The function f(n) is defined on the positive integers and takes non-negative integer values. It satisfies (1) f(mn) = f(m) + f(n), (2) f(n) = 0 if the last digit of n is 3, (3) f(10) = 0. Find f(1985).

Solution

If f(mn) = 0, then f(m) + f(n) = 0 (by (1)).
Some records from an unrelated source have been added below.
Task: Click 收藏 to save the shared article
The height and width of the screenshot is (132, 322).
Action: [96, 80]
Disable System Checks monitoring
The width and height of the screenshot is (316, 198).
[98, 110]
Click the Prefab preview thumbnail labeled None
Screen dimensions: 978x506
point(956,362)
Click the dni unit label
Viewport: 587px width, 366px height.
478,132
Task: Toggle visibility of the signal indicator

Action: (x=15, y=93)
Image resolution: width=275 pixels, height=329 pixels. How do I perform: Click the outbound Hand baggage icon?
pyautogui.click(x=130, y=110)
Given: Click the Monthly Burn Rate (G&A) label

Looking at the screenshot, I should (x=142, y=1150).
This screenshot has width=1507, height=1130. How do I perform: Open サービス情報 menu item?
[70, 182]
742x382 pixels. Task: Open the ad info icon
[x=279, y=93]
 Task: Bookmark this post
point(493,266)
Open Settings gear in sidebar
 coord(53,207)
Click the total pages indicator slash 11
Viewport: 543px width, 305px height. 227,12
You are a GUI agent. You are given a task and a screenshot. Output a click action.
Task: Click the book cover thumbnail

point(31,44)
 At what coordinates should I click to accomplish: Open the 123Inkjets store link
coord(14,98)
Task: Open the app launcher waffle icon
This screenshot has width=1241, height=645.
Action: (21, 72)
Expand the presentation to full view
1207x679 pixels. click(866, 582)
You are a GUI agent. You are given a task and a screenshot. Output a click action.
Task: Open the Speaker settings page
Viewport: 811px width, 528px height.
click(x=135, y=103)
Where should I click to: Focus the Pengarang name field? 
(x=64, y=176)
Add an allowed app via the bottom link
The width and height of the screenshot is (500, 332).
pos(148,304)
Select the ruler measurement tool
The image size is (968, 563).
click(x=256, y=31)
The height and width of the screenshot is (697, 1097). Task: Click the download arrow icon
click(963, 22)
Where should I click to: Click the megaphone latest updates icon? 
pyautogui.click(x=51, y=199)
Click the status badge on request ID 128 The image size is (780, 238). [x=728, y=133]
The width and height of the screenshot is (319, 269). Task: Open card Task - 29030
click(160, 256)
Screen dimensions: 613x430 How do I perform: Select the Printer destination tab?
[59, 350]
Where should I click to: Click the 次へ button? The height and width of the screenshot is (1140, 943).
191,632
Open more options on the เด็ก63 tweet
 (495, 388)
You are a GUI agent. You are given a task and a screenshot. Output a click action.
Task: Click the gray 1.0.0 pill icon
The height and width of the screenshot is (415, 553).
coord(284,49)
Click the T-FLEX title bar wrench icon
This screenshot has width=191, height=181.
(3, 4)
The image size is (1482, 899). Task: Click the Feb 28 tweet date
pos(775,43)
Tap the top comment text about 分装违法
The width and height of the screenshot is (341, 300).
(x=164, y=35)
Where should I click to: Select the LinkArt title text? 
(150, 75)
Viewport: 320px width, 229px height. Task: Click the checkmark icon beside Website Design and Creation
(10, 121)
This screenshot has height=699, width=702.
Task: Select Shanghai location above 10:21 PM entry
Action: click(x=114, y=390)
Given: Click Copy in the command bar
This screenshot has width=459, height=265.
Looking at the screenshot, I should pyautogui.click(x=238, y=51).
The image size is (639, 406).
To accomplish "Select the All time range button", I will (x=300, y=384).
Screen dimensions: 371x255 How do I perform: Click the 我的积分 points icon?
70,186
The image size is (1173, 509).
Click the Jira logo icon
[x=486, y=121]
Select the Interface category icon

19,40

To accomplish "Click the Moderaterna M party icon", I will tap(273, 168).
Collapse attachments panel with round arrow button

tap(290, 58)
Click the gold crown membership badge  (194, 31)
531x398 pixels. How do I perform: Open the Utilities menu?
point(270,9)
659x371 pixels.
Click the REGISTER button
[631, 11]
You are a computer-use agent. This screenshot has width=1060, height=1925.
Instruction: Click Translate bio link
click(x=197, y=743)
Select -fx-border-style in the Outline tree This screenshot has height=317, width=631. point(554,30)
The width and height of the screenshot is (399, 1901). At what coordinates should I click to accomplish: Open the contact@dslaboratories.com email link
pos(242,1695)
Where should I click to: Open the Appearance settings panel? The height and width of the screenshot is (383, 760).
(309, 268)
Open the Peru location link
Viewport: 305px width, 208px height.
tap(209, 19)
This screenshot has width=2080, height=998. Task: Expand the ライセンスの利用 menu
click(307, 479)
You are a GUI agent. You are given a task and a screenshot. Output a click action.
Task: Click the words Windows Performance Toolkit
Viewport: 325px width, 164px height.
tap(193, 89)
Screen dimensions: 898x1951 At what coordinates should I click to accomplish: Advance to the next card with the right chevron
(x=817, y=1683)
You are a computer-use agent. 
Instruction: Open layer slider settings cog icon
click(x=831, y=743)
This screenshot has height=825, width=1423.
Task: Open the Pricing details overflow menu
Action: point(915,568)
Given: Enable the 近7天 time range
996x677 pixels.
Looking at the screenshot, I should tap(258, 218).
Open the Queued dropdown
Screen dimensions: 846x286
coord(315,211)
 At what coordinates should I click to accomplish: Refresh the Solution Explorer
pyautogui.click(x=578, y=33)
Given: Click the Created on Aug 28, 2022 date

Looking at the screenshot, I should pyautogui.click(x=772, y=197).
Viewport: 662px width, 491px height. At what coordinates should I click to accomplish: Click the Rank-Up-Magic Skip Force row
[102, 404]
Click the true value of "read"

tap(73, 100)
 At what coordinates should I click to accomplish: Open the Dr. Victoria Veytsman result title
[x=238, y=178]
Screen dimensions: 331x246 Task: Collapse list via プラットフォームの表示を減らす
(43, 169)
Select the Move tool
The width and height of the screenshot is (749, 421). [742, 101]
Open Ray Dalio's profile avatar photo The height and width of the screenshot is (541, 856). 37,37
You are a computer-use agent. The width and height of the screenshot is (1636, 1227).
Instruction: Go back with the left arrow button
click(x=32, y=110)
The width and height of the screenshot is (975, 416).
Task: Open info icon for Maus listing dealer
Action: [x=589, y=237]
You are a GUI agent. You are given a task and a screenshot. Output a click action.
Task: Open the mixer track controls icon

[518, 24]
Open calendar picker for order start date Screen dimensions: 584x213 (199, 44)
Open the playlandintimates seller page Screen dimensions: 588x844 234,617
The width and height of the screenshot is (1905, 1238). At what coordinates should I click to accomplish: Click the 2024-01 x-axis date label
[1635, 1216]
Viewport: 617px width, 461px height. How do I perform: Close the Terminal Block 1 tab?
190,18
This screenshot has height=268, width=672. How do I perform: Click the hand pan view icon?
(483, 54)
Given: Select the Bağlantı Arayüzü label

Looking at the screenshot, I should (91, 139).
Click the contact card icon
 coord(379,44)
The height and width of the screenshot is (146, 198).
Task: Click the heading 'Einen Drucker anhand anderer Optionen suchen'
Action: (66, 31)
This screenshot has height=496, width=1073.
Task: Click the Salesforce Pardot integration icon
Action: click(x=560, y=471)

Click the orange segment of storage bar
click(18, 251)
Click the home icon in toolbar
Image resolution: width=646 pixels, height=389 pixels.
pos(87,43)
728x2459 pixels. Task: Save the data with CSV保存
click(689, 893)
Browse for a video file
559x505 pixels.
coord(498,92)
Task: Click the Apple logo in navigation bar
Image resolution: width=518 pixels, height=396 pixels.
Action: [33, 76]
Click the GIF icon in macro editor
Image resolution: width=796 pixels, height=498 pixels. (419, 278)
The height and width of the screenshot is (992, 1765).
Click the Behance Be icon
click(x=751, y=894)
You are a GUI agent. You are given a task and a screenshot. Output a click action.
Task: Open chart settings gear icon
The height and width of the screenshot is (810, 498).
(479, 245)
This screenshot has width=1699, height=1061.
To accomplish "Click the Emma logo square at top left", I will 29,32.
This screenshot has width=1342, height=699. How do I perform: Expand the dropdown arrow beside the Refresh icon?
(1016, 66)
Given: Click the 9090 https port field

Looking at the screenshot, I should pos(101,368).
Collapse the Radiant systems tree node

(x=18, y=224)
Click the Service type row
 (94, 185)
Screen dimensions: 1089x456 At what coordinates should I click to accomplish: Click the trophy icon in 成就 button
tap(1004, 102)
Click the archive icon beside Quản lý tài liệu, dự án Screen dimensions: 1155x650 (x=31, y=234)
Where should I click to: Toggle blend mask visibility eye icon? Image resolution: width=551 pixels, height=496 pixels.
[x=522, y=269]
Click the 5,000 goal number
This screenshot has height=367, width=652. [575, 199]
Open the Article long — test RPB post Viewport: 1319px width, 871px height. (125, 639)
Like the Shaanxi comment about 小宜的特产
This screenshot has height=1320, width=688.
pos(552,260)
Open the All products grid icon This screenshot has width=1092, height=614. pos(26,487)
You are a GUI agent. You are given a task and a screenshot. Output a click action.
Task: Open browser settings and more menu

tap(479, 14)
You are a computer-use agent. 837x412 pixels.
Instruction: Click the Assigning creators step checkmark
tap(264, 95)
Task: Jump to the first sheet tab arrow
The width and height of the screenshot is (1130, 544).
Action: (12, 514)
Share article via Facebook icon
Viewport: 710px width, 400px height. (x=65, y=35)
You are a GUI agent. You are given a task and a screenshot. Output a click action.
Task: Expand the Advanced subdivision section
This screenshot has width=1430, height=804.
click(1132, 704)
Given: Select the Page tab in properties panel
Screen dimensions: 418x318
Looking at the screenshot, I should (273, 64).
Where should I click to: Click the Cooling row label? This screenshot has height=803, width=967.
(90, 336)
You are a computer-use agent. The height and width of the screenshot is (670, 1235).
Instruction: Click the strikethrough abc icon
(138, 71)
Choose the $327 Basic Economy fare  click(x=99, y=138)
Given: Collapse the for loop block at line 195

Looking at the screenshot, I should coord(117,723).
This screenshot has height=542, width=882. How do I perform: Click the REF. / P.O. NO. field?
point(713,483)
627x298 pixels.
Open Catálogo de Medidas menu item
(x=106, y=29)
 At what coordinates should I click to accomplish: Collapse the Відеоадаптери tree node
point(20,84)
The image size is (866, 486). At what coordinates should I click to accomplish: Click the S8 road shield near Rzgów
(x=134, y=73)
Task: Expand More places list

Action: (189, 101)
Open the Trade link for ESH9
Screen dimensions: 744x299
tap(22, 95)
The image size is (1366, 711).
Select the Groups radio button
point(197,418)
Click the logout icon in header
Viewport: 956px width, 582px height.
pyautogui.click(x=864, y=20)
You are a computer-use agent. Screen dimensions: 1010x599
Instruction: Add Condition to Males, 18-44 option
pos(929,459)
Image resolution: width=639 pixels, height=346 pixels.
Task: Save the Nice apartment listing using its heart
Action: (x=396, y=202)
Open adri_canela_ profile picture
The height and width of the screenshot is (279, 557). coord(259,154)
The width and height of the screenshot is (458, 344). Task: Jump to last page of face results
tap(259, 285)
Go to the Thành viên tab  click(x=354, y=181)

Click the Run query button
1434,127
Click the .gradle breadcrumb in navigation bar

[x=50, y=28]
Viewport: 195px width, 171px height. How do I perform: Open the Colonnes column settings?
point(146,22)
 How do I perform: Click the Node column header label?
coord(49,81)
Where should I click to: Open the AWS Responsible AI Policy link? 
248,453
But f(m) and f(n) are non-negative, so f(m) = f(n) = 0. Thus f(10) = 0 implies f(5) = 0. Similarly f(3573) = 0 by (2), so f(397) = 0. Hence f(1985) = f(5) + f(397) = 0.

Problem B3

O is the circumcenter of the triangle ABC. The lines AO, BO, CO meet the opposite sides at D, E, F respectively. Show that 1/AD + 1/BE + 1/CF = 2/AO.

Solution

Projecting onto the altitude from A, we have AD cos(C - B) = AC sin C = 2R sin B sin C, so 2R/AD = cos(C - B)/(sin B sin C).

Hence 2R/AD + 2R/BE + 2R/CF =cos(C - B)/(sin B sin C) + cos(A - C)/(sin C sin A) + cos(B - A)/(sin A sin B). So 2R sin A sin B sin C (1/AD + 1/BE + 1/CF) = sin A cos(B - C) + sin B cos(C - A) + sin C cos(A - B) = 3 sin A sin B sin C + sin A cos B cos C + sin B cos A cos C + sin C cos A cos B = 3 sin A sin B sin C + sin(A + B) cos C + sin C cos A cos B = 3 sin A sin B sin C + sin C (cos C + cos A cos B) = 3 sin A sin B sin C + sin C (-cos(A + B) + cos A cos B) = 4 sin A sin B sin C. Hence 1/AD + 1/BE + 1/CF = 2/R.